General characteristics
- Type: commercial cargo ship
- Tonnage: 2,250 tons
- Displacement: 1,622 tons
- Length: 238 ft 8 in (72.75 m)
- Beam: 33 ft 8 in (10.26 m)
- Draft: 16 ft 9 in (5.11 m)
- Propulsion: unknown, single propeller
- Speed: 11.5 knots
- Troops: 300
- Complement: 86 officers and enlisted
- Armament: one single 3 in (76 mm) gun mount

= USS Midway (AG-41) =

Cargo ship of the United States Navy

USS Midway (AG-41), later renamed as USS Panay (AG-41), was a commercial cargo ship leased by the United States Navy during World War II. She was used by the Navy as a cargo ship and as a troop transport in the North Pacific Ocean. She was returned to her owner at war's end.

==History==
The first ship to be named Midway by the Navy, she was built in 1921 as Oritani by Todd Shipyards Corporation, Brooklyn, New York, and renamed Tyee in 1939; was acquired by the Navy on a bareboat charter through the War Shipping Administration (WSA) from Alaska Transportation Company, Seattle, Washington; and commissioned at Puget Sound Navy Yard 10 April 1942.

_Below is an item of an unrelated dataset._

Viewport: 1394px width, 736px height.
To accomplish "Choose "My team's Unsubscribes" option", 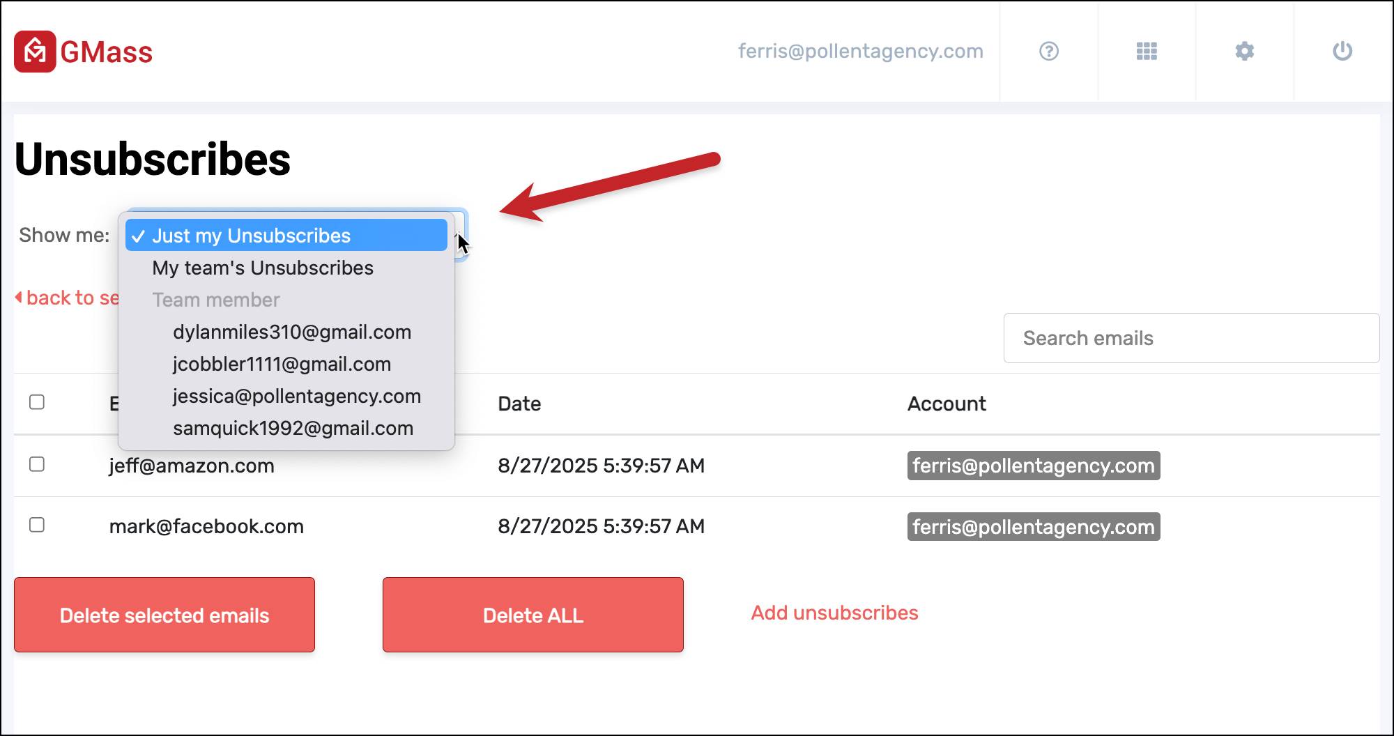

Classified as general auxiliary, Midway operated along the Pacific coast between ports of the Northwestern United States and American bases in Alaska and the Aleutians. In January 1943 she steamed to Pearl Harbor and shuttled troops, provisions and equipment between the islands of the central Pacific.

Renamed Panay 3 April 1943 to allow the name to be used for a new aircraft carrier, she resumed the Alaskan run in the summer and continued this vital service to military and naval units in the far north through the end of the war.

Panay was decommissioned 24 May 1946 and was returned to her owner.